··· Excerpted records ···

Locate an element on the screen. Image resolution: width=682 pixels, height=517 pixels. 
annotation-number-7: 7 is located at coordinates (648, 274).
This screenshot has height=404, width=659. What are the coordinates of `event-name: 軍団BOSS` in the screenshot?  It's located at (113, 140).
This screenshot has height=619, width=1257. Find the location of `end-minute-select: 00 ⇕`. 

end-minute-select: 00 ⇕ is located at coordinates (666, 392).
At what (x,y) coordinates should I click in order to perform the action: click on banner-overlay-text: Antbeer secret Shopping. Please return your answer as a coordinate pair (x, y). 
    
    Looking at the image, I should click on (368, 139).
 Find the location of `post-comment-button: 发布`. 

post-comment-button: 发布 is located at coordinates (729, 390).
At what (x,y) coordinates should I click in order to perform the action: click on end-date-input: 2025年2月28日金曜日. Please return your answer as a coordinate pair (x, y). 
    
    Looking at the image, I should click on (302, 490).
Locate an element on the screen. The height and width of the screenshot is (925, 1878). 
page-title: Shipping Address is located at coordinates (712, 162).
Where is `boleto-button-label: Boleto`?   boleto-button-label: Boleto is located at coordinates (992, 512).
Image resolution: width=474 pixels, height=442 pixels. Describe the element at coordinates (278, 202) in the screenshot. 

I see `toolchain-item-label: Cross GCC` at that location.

···

Directive:
Could you repeat all of the material above line for line, without changing a single character?

Solution:
Locate an element on the screen. Image resolution: width=682 pixels, height=517 pixels. 
annotation-number-7: 7 is located at coordinates (648, 274).
This screenshot has height=404, width=659. What are the coordinates of `event-name: 軍団BOSS` in the screenshot?  It's located at (113, 140).
This screenshot has height=619, width=1257. Find the location of `end-minute-select: 00 ⇕`. 

end-minute-select: 00 ⇕ is located at coordinates (666, 392).
At what (x,y) coordinates should I click in order to perform the action: click on banner-overlay-text: Antbeer secret Shopping. Please return your answer as a coordinate pair (x, y). 
    
    Looking at the image, I should click on (368, 139).
 Find the location of `post-comment-button: 发布`. 

post-comment-button: 发布 is located at coordinates (729, 390).
At what (x,y) coordinates should I click in order to perform the action: click on end-date-input: 2025年2月28日金曜日. Please return your answer as a coordinate pair (x, y). 
    
    Looking at the image, I should click on (302, 490).
Locate an element on the screen. The height and width of the screenshot is (925, 1878). 
page-title: Shipping Address is located at coordinates (712, 162).
Where is `boleto-button-label: Boleto`?   boleto-button-label: Boleto is located at coordinates (992, 512).
Image resolution: width=474 pixels, height=442 pixels. Describe the element at coordinates (278, 202) in the screenshot. 

I see `toolchain-item-label: Cross GCC` at that location.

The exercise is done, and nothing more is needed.